You could call these moves proof that there are exits for solar firms that have been able to carve out a market — by being a leader in SunEdison’s case, and by developing innovative software in Energy Recommerce’s case. But it’s also an indication of continued consolidation in some solar sectors, in particular the solar service industry. During a recession, the biggest companies end up making most of the capital-intensive plays — amassing financing and building large-scale solar projects, for example.
In a difficult market, solar service startups like SunEdison and San Francisco-based MMA Renewables just couldn’t survive on their own. Spain-based solar developer Fotowatio announced recently that it would buy up most of the assets of SunEdison competitor MMA Renewables.

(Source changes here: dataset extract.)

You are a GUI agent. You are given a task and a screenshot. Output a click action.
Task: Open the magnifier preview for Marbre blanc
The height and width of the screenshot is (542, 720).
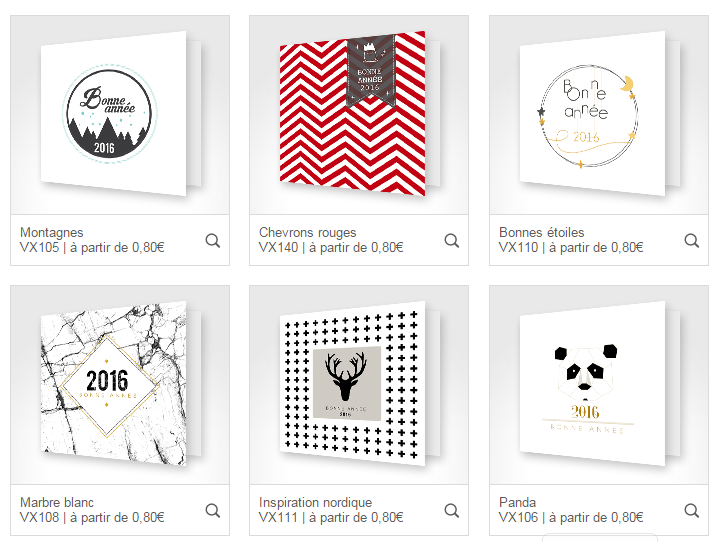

SunEdison, however, is getting a reasonable price: MEMC plans to pay $200 million for SunEdison, with potentially up to $89 million more if SunEdison meets certain performance requirements before the end of the year.
At the end of last year Lux Research predicted that in 2009 the supply of solar modules would overtake demand, and the resulting price drop would mean “an industry shakeout, with the weakest players being acquired or failing,” wrote Lux analyst Ted Sullivan. Add the recession to that and the environment has meant trouble for some smaller me-too solar players or firms that don’t have enough scale or innovative technology to protect them. This year solar installer groSolar acquired the residential business of Borrego Solar Systems and Optisolar ended up hawking its project pipeline to First Solar (s FSLR).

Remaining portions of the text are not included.